→ Source material:
------
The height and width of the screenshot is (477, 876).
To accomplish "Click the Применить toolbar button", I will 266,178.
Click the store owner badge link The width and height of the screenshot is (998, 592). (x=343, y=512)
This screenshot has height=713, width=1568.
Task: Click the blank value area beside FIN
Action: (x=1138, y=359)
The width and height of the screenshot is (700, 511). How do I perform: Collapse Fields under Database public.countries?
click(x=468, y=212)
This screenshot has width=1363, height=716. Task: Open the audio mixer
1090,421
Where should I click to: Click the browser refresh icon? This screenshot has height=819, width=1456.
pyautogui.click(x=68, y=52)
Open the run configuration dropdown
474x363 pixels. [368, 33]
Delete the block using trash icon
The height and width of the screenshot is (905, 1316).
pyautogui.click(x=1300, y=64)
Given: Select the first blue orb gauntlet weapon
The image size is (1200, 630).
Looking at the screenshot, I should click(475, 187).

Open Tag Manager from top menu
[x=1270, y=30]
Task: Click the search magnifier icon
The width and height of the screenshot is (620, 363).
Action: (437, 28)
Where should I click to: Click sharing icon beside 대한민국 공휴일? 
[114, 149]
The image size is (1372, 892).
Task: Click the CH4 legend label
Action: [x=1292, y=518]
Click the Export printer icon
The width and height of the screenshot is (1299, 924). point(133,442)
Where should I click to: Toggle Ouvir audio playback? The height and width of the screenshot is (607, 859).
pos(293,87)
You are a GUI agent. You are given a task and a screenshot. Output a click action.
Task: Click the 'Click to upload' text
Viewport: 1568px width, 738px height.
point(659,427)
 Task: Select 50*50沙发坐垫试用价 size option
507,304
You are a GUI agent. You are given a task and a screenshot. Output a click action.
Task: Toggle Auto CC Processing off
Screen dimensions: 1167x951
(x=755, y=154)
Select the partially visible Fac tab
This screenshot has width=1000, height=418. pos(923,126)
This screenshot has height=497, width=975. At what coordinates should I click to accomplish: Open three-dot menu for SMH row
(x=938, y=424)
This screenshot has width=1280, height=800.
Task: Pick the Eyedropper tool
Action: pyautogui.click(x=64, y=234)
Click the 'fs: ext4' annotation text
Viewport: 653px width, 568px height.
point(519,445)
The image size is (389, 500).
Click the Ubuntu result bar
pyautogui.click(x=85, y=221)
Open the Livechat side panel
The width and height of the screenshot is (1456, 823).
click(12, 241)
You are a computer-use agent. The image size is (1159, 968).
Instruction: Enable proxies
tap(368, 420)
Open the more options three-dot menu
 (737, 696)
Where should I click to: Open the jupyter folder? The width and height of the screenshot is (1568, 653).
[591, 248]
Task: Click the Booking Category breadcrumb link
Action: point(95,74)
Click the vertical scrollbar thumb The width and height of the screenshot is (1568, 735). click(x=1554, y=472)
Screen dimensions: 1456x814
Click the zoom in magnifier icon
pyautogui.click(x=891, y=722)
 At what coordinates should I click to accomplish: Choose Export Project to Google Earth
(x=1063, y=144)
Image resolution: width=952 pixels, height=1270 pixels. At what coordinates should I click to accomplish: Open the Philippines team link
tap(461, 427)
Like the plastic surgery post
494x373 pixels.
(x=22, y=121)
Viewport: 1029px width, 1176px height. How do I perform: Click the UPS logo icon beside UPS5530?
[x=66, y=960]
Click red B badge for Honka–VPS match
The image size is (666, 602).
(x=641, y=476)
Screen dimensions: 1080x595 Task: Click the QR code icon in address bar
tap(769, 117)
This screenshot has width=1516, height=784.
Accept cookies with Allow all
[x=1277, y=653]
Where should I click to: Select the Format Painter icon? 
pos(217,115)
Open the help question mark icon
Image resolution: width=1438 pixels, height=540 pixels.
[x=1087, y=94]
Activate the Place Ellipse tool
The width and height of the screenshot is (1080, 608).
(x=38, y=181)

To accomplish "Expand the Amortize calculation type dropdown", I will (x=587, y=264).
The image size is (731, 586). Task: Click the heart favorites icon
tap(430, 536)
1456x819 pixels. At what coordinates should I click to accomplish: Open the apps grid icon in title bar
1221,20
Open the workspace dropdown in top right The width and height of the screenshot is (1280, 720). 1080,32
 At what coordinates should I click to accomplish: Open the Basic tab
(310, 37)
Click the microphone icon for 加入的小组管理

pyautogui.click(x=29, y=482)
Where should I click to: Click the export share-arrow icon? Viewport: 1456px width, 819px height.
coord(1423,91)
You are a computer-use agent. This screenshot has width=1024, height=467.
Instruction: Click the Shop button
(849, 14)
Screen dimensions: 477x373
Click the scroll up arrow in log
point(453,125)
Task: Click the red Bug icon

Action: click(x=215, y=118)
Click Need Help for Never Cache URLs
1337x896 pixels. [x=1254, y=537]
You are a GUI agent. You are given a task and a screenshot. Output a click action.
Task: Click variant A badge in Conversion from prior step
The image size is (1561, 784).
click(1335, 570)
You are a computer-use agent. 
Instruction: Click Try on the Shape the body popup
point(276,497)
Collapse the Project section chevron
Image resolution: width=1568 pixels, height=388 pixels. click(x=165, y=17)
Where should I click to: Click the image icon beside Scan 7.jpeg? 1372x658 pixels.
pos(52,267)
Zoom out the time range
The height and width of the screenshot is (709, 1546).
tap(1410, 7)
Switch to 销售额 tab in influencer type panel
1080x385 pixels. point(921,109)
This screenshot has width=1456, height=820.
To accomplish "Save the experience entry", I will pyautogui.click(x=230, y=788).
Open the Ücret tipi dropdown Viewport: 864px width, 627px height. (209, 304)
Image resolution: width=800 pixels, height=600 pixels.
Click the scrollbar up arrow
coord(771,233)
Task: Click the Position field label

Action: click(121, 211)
------
→ Problem: Rewrite the data above with every "Where should I click to" swapped for "Where do I click to", keeping everything else unchanged.

→ Exercise response:
The height and width of the screenshot is (477, 876).
To accomplish "Click the Применить toolbar button", I will 266,178.
Click the store owner badge link The width and height of the screenshot is (998, 592). (x=343, y=512)
This screenshot has height=713, width=1568.
Task: Click the blank value area beside FIN
Action: (x=1138, y=359)
The width and height of the screenshot is (700, 511). How do I perform: Collapse Fields under Database public.countries?
click(x=468, y=212)
This screenshot has width=1363, height=716. Task: Open the audio mixer
1090,421
Where do I click to: Click the browser refresh icon? This screenshot has height=819, width=1456.
pyautogui.click(x=68, y=52)
Open the run configuration dropdown
474x363 pixels. [368, 33]
Delete the block using trash icon
The height and width of the screenshot is (905, 1316).
pyautogui.click(x=1300, y=64)
Given: Select the first blue orb gauntlet weapon
The image size is (1200, 630).
Looking at the screenshot, I should click(475, 187).

Open Tag Manager from top menu
[x=1270, y=30]
Task: Click the search magnifier icon
The width and height of the screenshot is (620, 363).
Action: (437, 28)
Where do I click to: Click sharing icon beside 대한민국 공휴일? 
[114, 149]
The image size is (1372, 892).
Task: Click the CH4 legend label
Action: [x=1292, y=518]
Click the Export printer icon
The width and height of the screenshot is (1299, 924). point(133,442)
Where do I click to: Toggle Ouvir audio playback? The height and width of the screenshot is (607, 859).
pos(293,87)
You are a GUI agent. You are given a task and a screenshot. Output a click action.
Task: Click the 'Click to upload' text
Viewport: 1568px width, 738px height.
point(659,427)
 Task: Select 50*50沙发坐垫试用价 size option
507,304
You are a GUI agent. You are given a task and a screenshot. Output a click action.
Task: Toggle Auto CC Processing off
Screen dimensions: 1167x951
(x=755, y=154)
Select the partially visible Fac tab
This screenshot has width=1000, height=418. pos(923,126)
This screenshot has height=497, width=975. At what coordinates should I click to accomplish: Open three-dot menu for SMH row
(x=938, y=424)
This screenshot has width=1280, height=800.
Task: Pick the Eyedropper tool
Action: pyautogui.click(x=64, y=234)
Click the 'fs: ext4' annotation text
Viewport: 653px width, 568px height.
point(519,445)
The image size is (389, 500).
Click the Ubuntu result bar
pyautogui.click(x=85, y=221)
Open the Livechat side panel
The width and height of the screenshot is (1456, 823).
click(12, 241)
You are a computer-use agent. The image size is (1159, 968).
Instruction: Enable proxies
tap(368, 420)
Open the more options three-dot menu
 (737, 696)
Where do I click to: Open the jupyter folder? The width and height of the screenshot is (1568, 653).
[591, 248]
Task: Click the Booking Category breadcrumb link
Action: point(95,74)
Click the vertical scrollbar thumb The width and height of the screenshot is (1568, 735). click(x=1554, y=472)
Screen dimensions: 1456x814
Click the zoom in magnifier icon
pyautogui.click(x=891, y=722)
 At what coordinates should I click to accomplish: Choose Export Project to Google Earth
(x=1063, y=144)
Image resolution: width=952 pixels, height=1270 pixels. At what coordinates should I click to accomplish: Open the Philippines team link
tap(461, 427)
Like the plastic surgery post
494x373 pixels.
(x=22, y=121)
Viewport: 1029px width, 1176px height. How do I perform: Click the UPS logo icon beside UPS5530?
[x=66, y=960]
Click red B badge for Honka–VPS match
The image size is (666, 602).
(x=641, y=476)
Screen dimensions: 1080x595 Task: Click the QR code icon in address bar
tap(769, 117)
This screenshot has width=1516, height=784.
Accept cookies with Allow all
[x=1277, y=653]
Where do I click to: Select the Format Painter icon? 
pos(217,115)
Open the help question mark icon
Image resolution: width=1438 pixels, height=540 pixels.
[x=1087, y=94]
Activate the Place Ellipse tool
The width and height of the screenshot is (1080, 608).
(x=38, y=181)

To accomplish "Expand the Amortize calculation type dropdown", I will (x=587, y=264).
The image size is (731, 586). Task: Click the heart favorites icon
tap(430, 536)
1456x819 pixels. At what coordinates should I click to accomplish: Open the apps grid icon in title bar
1221,20
Open the workspace dropdown in top right The width and height of the screenshot is (1280, 720). 1080,32
 At what coordinates should I click to accomplish: Open the Basic tab
(310, 37)
Click the microphone icon for 加入的小组管理

pyautogui.click(x=29, y=482)
Where do I click to: Click the export share-arrow icon? Viewport: 1456px width, 819px height.
coord(1423,91)
You are a computer-use agent. This screenshot has width=1024, height=467.
Instruction: Click the Shop button
(849, 14)
Screen dimensions: 477x373
Click the scroll up arrow in log
point(453,125)
Task: Click the red Bug icon

Action: click(x=215, y=118)
Click Need Help for Never Cache URLs
1337x896 pixels. [x=1254, y=537]
You are a GUI agent. You are given a task and a screenshot. Output a click action.
Task: Click variant A badge in Conversion from prior step
The image size is (1561, 784).
click(1335, 570)
You are a computer-use agent. 
Instruction: Click Try on the Shape the body popup
point(276,497)
Collapse the Project section chevron
Image resolution: width=1568 pixels, height=388 pixels. click(x=165, y=17)
Where do I click to: Click the image icon beside Scan 7.jpeg? 1372x658 pixels.
pos(52,267)
Zoom out the time range
The height and width of the screenshot is (709, 1546).
tap(1410, 7)
Switch to 销售额 tab in influencer type panel
1080x385 pixels. point(921,109)
This screenshot has width=1456, height=820.
To accomplish "Save the experience entry", I will pyautogui.click(x=230, y=788).
Open the Ücret tipi dropdown Viewport: 864px width, 627px height. (209, 304)
Image resolution: width=800 pixels, height=600 pixels.
Click the scrollbar up arrow
coord(771,233)
Task: Click the Position field label

Action: click(121, 211)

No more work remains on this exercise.